I could have listed dozens more. This site seems to suggest that something more than a quarter, and less than half, of all feature films fail the test. Which is, to me, shocking.

Books that I can’t imagine living without that fail the Bechdel test (again, there are many) include:

 

Winnie the Pooh

The Adventures of Huckleberry Finn

Of Mice and Men

The Sun Also Rises

The Hitchhiker’s Guide to the Galaxy

 

 

Now, please notice that I’m giving you books and movies I adore. I’m not saying that any of these works are evil, dangerous, immoral, or not worth enjoying. I’m not saying they don’t take us on important emotional journeys. I’m not saying they should have been rewritten. I’m just saying they missed opportunities.

I do realize, of course, that we have to make our own best choices as writers about how to serve the stories we’re telling, and I also realize that, if you go by box office receipts and book sales, the writers responsible for these stories seem to have made pretty good choices.

But.

When it came to my book, I knew that I wanted the Fatima Adara character –  a teenager in the Islamic Republic who finds herself devastated by the mistakes of others – to be a fully rounded individual. I wanted her to be intellectually and spiritually engaged person who takes it as a given that she has a right to set her own course in life. I wanted her to fight for, and secure, personal autonomy, and I wanted her destination to be defined by something other than romantic concerns.

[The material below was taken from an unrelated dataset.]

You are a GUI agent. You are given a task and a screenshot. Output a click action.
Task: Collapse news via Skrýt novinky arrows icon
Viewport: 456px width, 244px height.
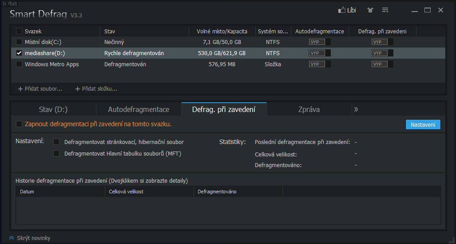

I figured out early on that Fatima’s journey couldn’t be about which male would win mating rights to her. Her story had to be about whether she would be able to find a way protect her mother and sister, and support them as head of her household, following the deaths of her father and her older sister. Fatima’s story had to be about a young woman, newly responsible for others, making independent decisions as an adult.  To me, that meant she needed a character progression that included close relationships, and, yes, dialogue about something other than men, with the two people who mattered most to her: her mother and her sister.

In recent weeks, I’ve been asked a lot about Fatima’s status as a devout Muslim, which is fine, and what I expected. But readers haven’t yet asked me, and I hope they will soon, about her status as a feminist. I didn’t use that word in the novel, because it’s not one that would have made it into the daily lexicon of the fictional nation I created for Fatima, the Islamic Republic. But it is how I think of her, and it’s how I suspect she would describe herself if she were given the opportunity to do so in a different cultural environment.

It comes as a surprise to many people to learn of the large number of brilliant Muslim feminists there are out there – Yvonne Ridley, for instance, describes herself as a feminist.  I hope that the book I wrote makes it easier for non-Muslims to accept this reality. I suspect that the reality of which I’m speaking comes as no surprise to Alison Bechdel, but of course I don’t know.

I want to thank Bechdel for giving writers of all faith traditions, and writers of no faith tradition, an important and enduring benchmark standard for our storytelling. In closely considering her Test – which I hope you will do if you write fiction – we have a twofold opportunity. We have the opportunity to have a conversation with other writers about the importance of diversity, given the pervasiveness of gender bias in our popular culture. And we also have an opportunity to create fictional works that touch and inspire both genders in a more compelling and fully human way.